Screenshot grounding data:
╔══

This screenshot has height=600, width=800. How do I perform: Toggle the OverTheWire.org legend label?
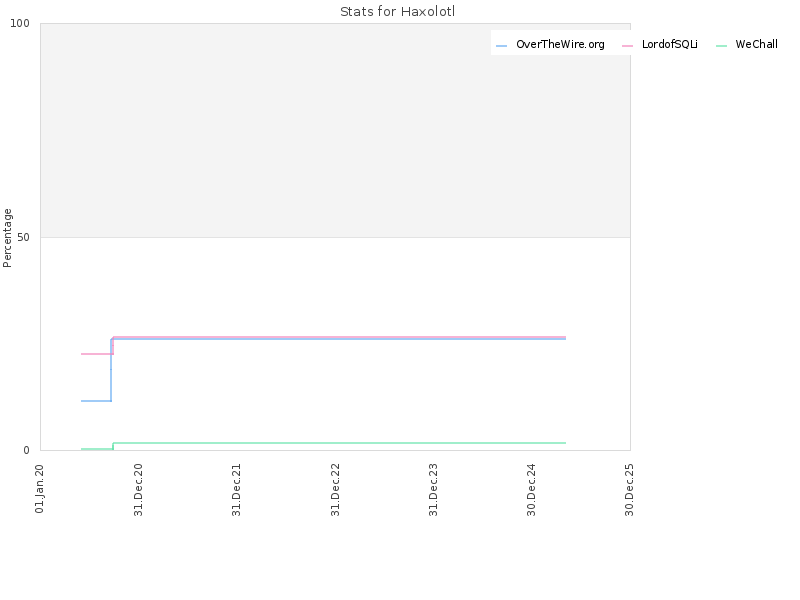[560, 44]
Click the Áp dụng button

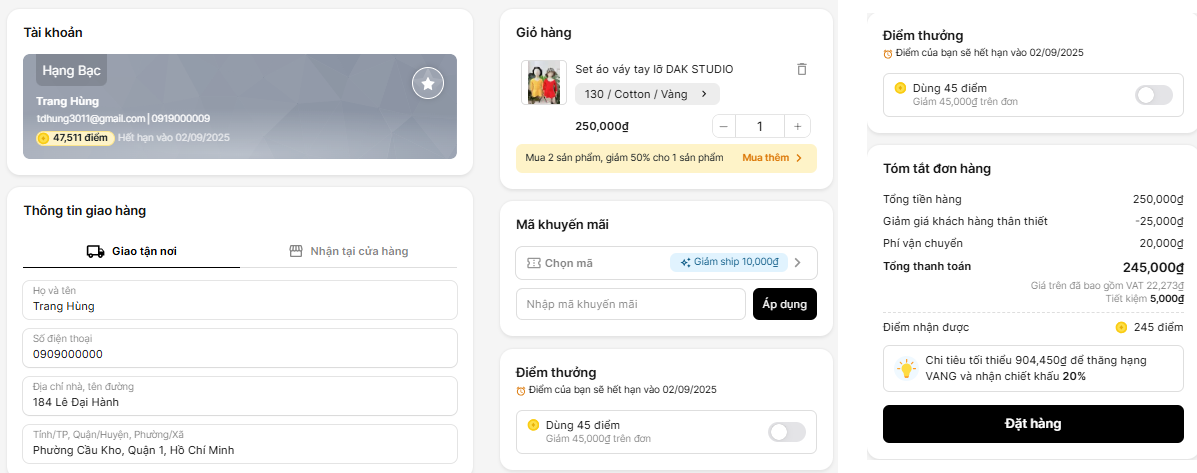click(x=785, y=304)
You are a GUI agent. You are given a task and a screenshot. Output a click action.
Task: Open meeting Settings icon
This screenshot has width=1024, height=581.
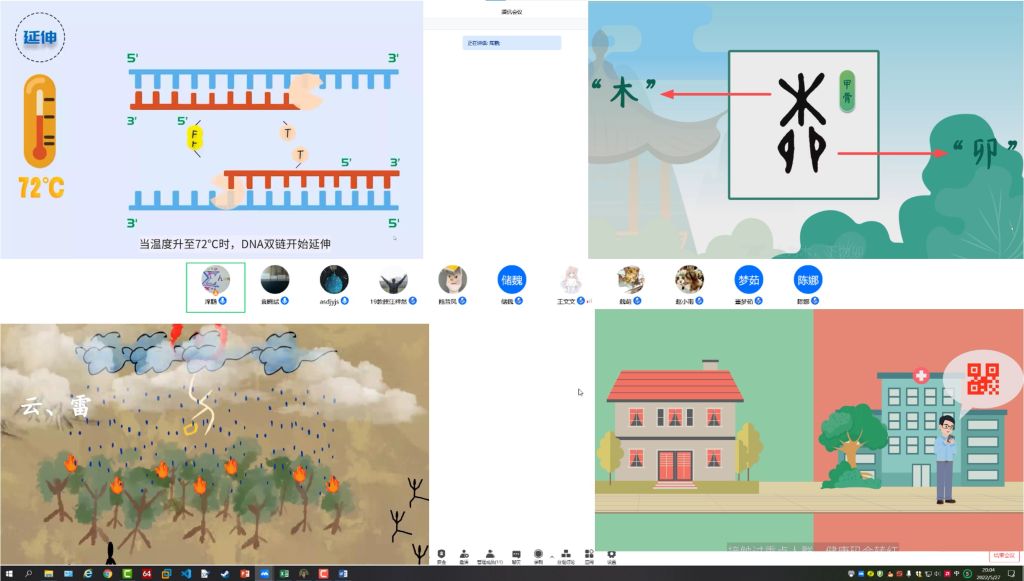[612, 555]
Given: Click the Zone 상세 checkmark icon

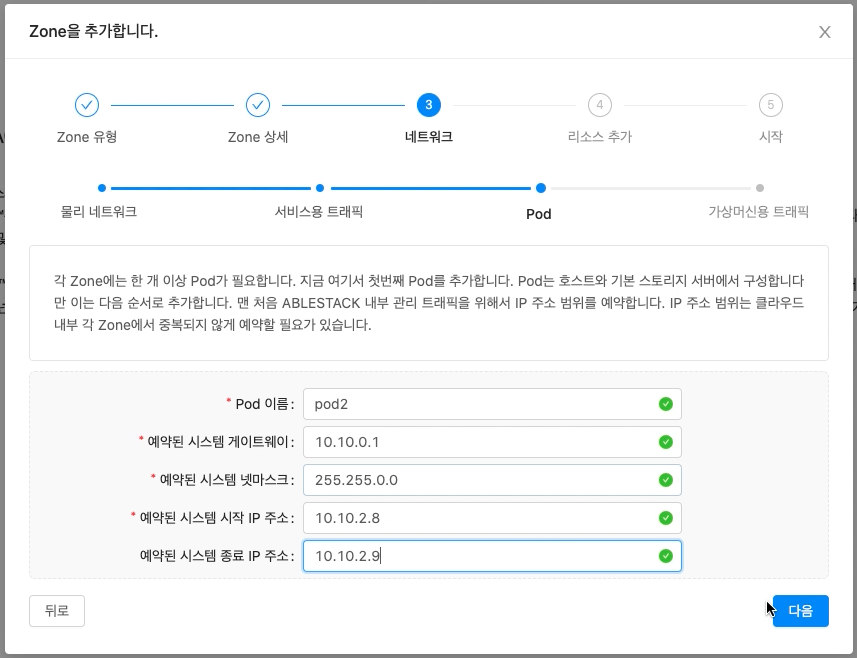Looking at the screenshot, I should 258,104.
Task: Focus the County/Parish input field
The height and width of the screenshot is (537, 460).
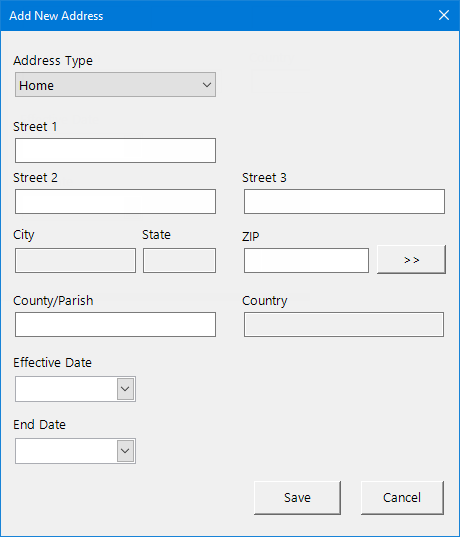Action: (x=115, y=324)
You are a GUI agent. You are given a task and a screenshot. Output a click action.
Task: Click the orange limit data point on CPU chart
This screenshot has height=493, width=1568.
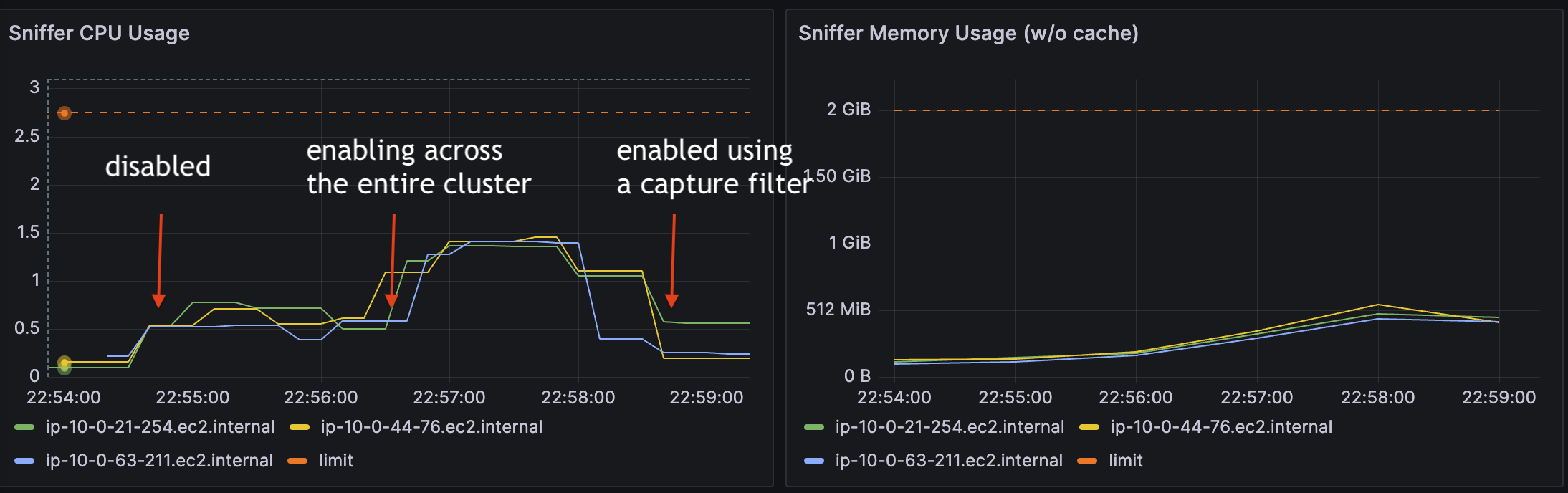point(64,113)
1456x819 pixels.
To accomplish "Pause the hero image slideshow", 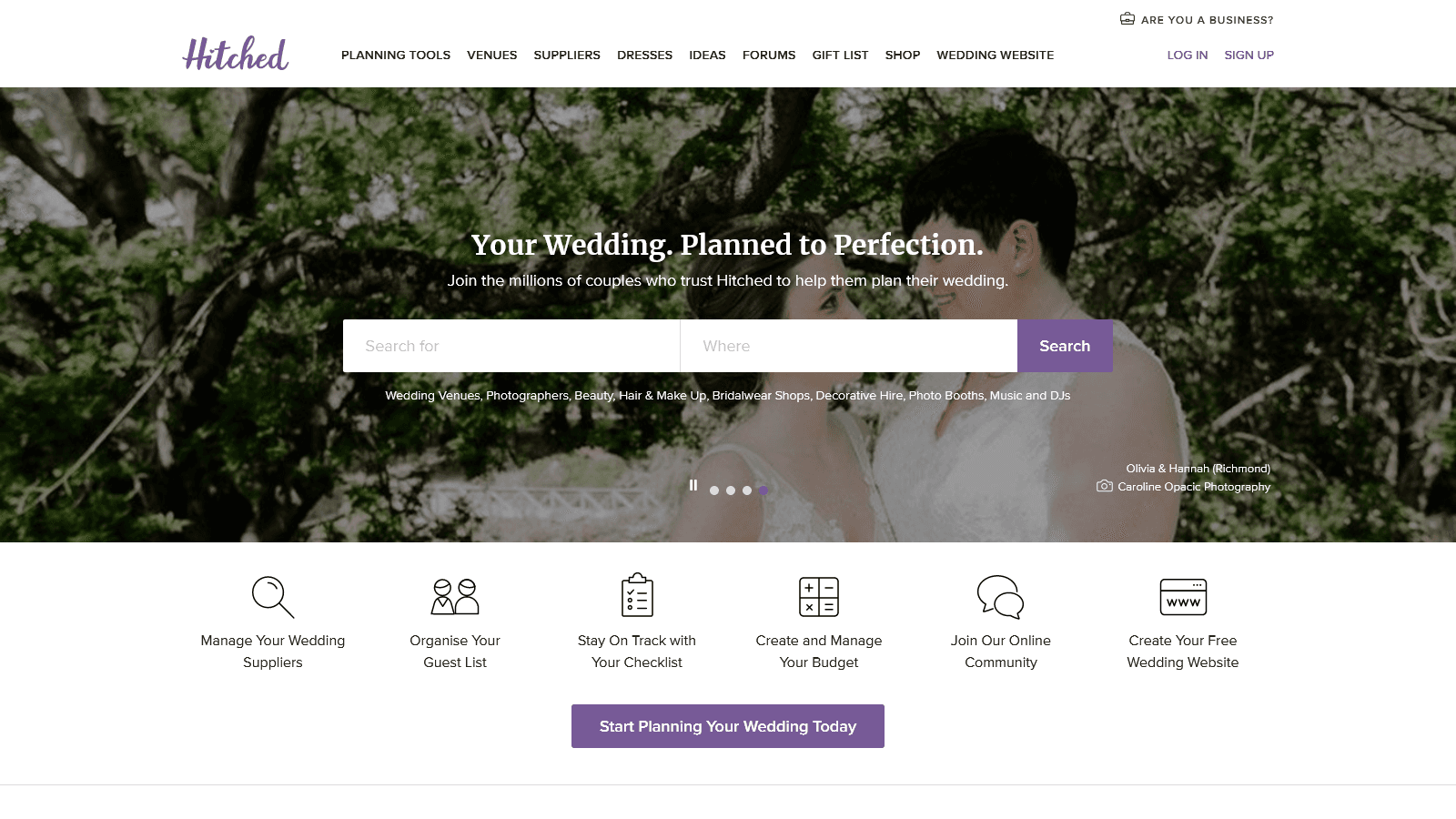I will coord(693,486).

╚══

- _Exercise directions_
From the first line of the records through the line containing "Task: Click the", please output exactly those lines and nothing more, leaving out the pictures.

- _Response to the task_
This screenshot has height=600, width=800. How do I perform: Toggle the OverTheWire.org legend label?
[560, 44]
Click the Áp dụng button

click(x=785, y=304)
You are a GUI agent. You are given a task and a screenshot. Output a click action.
Task: Open meeting Settings icon
This screenshot has width=1024, height=581.
[612, 555]
Given: Click the Zone 상세 checkmark icon

Looking at the screenshot, I should 258,104.
Task: Focus the County/Parish input field
The height and width of the screenshot is (537, 460).
Action: (x=115, y=324)
You are a GUI agent. You are given a task and a screenshot. Output a click action.
Task: Click the orange limit data point on CPU chart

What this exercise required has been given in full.